Quello che ci è piaciuto di questo sacerdote è che aveva attorno degli amici che gli volevano molto bene. Abbiamo così desiderato di entrare nella comunità delle beatitudini con una nostra piccola comunità.

Don Giancarlo. L’esperienza che stiamo conoscendo è quella di un Movimento ecclesiale. La Chiesa o è questo o è una realtà che tende a chiudersi nella ritualità liturgica e negli schemi tradizionali, priva però di vitalità, di entusiasmi e di fecondità.

Anna Rimoldi (Busto A.). Don Pietro ha iniziato a seguire alcuni fidanzati. Ha costruito con loro importanti rapporti di amicizia. Ha continuato ad essere loro vicino anche nel matrimonio costruendo un progetto educativo fondato sulla condivisione e sull’amicizia nel quotidiano a partire dalla fede in Gesù. Quando da Correggio è stato spostato a S. Ilario d’Enza, sette o otto famiglie lo hanno seguito nella nuova missione. Poco alla volta hanno coinvolto altre famiglie proponendo un’amicizia per condividere la fede e la responsabilità educativa nei confronti dei loro figli. Sono famiglie con tanti figli perché vivono il matrimonio con grande generosità. Questo sacerdote è molto forte e ispirato, anche se molto ostacolato da altri confratelli.

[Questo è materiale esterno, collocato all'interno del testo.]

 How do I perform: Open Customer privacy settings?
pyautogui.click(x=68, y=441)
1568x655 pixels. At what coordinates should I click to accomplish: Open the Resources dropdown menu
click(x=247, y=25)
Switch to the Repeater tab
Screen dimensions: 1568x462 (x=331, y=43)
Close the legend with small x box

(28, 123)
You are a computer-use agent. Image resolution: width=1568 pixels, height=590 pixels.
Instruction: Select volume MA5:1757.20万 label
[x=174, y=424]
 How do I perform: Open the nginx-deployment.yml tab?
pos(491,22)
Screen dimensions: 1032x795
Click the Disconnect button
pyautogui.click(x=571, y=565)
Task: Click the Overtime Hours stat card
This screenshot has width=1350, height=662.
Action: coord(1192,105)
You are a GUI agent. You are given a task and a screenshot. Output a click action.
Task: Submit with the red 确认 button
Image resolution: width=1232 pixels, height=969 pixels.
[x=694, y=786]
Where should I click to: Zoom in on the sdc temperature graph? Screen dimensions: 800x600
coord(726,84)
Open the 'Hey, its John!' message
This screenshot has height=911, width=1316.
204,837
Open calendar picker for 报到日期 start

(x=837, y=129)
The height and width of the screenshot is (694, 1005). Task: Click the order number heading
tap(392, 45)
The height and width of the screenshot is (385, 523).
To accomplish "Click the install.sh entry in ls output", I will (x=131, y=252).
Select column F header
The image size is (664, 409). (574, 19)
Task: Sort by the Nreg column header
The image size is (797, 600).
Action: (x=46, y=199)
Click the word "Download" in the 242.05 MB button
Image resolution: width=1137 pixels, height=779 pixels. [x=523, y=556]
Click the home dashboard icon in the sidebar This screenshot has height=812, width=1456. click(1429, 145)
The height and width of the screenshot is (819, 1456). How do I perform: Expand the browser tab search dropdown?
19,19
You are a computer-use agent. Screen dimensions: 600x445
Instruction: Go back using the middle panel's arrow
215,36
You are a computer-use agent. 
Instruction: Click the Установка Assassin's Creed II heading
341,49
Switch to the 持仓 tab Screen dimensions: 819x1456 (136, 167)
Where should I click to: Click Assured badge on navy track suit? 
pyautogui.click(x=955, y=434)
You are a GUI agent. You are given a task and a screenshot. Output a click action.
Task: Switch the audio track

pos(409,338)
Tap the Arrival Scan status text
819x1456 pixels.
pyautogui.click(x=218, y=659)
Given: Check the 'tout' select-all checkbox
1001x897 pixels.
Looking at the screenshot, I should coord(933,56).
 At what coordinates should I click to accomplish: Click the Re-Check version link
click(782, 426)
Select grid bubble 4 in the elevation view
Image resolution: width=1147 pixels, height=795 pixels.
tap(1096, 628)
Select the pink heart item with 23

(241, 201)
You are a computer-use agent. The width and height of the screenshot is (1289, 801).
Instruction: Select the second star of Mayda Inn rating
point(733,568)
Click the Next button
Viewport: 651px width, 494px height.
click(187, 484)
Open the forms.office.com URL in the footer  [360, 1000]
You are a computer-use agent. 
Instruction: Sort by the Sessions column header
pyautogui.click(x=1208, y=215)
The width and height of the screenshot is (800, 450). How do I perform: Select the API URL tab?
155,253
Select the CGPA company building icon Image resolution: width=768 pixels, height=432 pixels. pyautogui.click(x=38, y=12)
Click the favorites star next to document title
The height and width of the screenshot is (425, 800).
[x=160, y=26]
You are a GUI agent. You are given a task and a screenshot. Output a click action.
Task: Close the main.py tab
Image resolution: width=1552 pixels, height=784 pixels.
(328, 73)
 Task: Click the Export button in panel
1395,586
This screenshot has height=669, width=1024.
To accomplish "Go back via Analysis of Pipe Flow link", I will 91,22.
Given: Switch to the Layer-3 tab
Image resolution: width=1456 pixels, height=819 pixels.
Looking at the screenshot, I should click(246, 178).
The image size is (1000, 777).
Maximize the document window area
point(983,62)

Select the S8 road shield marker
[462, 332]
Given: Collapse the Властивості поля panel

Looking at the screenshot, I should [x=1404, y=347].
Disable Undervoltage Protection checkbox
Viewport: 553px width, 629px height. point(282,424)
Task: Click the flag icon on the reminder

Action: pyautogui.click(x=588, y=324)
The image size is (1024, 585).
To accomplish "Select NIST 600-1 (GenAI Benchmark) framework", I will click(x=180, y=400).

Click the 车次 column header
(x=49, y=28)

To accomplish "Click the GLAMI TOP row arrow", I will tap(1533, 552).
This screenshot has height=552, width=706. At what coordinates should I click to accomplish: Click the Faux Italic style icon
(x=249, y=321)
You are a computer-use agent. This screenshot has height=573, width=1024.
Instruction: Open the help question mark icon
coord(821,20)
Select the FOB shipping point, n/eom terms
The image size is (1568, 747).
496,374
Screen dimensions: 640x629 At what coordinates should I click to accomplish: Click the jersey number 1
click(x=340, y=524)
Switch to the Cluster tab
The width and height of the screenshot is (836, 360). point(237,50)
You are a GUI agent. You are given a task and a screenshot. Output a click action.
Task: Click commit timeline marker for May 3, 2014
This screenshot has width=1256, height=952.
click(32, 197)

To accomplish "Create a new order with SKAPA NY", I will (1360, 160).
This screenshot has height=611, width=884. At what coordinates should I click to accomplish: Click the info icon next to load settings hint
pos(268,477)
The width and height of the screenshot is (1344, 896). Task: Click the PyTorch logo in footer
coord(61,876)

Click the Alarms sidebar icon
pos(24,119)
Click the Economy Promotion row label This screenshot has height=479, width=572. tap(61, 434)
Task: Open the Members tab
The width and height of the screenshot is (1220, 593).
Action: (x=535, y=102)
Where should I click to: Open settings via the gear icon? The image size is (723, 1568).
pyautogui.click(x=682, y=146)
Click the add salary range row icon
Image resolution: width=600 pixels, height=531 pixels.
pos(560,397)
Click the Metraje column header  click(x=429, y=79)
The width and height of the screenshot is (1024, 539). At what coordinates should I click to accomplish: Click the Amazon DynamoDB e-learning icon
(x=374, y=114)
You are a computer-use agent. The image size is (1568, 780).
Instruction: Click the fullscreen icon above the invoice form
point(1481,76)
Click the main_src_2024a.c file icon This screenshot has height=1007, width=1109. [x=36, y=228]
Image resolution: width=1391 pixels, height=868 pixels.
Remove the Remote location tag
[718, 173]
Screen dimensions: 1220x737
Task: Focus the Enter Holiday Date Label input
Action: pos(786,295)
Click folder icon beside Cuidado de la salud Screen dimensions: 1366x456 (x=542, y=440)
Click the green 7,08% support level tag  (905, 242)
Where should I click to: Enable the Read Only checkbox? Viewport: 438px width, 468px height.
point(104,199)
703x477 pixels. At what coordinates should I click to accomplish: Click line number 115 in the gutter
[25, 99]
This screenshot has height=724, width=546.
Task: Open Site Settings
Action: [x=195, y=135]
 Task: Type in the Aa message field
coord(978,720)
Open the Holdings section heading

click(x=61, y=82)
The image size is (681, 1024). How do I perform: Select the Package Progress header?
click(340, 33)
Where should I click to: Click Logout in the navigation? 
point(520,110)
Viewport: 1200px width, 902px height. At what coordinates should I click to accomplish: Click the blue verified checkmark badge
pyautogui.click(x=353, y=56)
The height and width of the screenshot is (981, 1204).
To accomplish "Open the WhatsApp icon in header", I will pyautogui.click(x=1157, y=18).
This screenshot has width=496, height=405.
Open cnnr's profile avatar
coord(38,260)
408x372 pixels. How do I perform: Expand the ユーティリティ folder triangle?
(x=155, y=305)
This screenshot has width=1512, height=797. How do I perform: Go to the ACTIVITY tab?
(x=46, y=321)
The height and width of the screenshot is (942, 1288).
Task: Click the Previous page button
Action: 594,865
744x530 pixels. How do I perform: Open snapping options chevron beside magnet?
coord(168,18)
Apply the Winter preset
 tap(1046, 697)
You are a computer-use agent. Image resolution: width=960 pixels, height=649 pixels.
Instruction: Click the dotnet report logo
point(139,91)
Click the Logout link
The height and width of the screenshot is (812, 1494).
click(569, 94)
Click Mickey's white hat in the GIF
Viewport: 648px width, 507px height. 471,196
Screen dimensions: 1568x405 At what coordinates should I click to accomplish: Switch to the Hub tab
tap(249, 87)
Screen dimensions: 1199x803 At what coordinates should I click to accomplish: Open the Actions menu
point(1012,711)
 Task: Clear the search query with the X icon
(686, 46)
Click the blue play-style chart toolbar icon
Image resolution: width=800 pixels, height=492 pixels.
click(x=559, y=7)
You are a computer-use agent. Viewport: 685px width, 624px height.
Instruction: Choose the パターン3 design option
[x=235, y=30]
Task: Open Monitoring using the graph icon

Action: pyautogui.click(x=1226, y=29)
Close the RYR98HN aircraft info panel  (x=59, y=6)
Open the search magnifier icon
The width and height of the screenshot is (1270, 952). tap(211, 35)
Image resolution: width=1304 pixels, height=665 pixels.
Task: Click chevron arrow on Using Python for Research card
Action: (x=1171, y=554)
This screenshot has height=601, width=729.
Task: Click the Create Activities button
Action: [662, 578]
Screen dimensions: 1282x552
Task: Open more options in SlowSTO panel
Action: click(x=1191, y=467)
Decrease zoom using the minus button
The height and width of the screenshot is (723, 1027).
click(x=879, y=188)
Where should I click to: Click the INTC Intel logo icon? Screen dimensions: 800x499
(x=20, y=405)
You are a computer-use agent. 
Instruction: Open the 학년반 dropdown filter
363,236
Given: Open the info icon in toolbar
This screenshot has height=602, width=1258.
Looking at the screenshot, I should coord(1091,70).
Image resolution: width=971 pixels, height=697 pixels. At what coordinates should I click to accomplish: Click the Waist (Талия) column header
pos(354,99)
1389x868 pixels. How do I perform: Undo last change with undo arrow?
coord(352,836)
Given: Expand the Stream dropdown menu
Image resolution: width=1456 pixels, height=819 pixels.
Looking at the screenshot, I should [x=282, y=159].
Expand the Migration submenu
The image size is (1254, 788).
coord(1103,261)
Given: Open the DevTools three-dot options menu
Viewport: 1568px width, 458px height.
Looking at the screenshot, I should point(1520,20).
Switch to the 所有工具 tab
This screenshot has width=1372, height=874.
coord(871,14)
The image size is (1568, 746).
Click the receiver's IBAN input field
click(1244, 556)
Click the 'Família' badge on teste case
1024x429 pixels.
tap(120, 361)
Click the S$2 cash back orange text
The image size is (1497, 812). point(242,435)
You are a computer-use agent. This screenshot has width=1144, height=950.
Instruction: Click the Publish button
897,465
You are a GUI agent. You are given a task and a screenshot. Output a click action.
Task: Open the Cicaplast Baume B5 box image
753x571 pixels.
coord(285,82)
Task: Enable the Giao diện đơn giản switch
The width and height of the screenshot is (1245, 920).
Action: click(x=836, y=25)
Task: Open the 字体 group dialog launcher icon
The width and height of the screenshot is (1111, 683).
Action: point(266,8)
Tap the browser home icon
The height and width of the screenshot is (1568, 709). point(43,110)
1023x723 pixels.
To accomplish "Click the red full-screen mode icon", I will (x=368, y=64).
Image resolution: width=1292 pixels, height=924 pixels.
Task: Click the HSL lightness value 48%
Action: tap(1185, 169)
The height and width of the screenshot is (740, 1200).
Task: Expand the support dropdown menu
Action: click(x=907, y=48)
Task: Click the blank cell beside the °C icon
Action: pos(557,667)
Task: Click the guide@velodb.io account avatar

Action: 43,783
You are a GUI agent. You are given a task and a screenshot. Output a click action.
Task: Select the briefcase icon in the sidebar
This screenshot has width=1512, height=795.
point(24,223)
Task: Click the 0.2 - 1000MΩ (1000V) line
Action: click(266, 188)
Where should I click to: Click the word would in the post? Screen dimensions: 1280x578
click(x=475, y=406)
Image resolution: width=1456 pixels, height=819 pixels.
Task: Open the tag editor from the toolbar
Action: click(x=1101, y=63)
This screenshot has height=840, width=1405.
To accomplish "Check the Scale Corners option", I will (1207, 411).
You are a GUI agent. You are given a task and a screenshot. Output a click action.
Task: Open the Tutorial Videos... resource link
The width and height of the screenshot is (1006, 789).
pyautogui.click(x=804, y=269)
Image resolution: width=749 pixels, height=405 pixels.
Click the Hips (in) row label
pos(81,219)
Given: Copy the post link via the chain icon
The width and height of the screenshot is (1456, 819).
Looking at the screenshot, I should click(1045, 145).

Seguono una regola di vita molto precisa: partecipano alla Messa tutti i giorni, recitano la preghiera delle Ore. Hanno anche momenti di formazione: gli esercizi spirituali due volte l’anno e altri momenti di incontro. All’interno delle loro famiglie sono nate tante vocazioni sacerdotali. La loro preoccupazione educativa si è tradotta nella creazione di scuole gestite da loro. Molti di loro, infatti, vi lavorano gratuitamente come insegnanti o come volontari in varie mansioni.